*** Opening of MATERIAL SHOWN ***
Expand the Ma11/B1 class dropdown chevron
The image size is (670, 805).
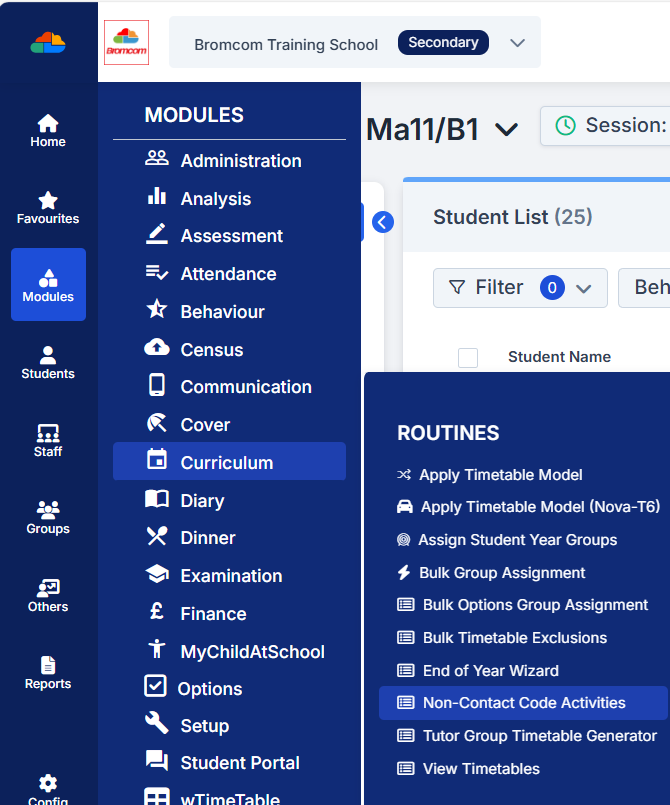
*** Close of MATERIAL SHOWN ***
*** Opening of MATERIAL SHOWN ***
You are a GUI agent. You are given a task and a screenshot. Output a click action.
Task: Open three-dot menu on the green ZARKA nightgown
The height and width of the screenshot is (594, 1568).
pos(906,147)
*** Close of MATERIAL SHOWN ***
*** Opening of MATERIAL SHOWN ***
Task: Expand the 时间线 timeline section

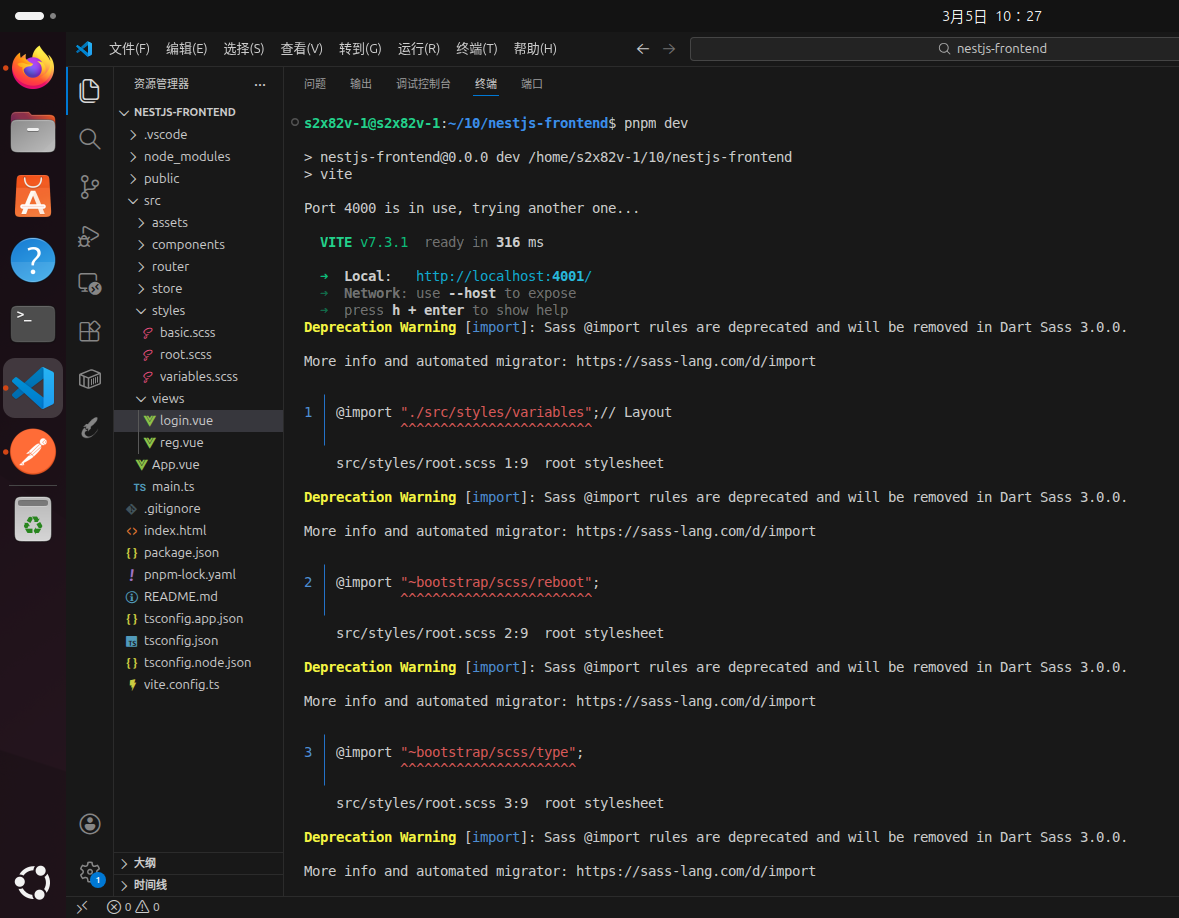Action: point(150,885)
*** Close of MATERIAL SHOWN ***
Using the records above, restate word for word the lines from the one with "Expand the Ma11/B1 class dropdown chevron" through the one with "The image size is (670, 805).", both included.

Expand the Ma11/B1 class dropdown chevron
The image size is (670, 805).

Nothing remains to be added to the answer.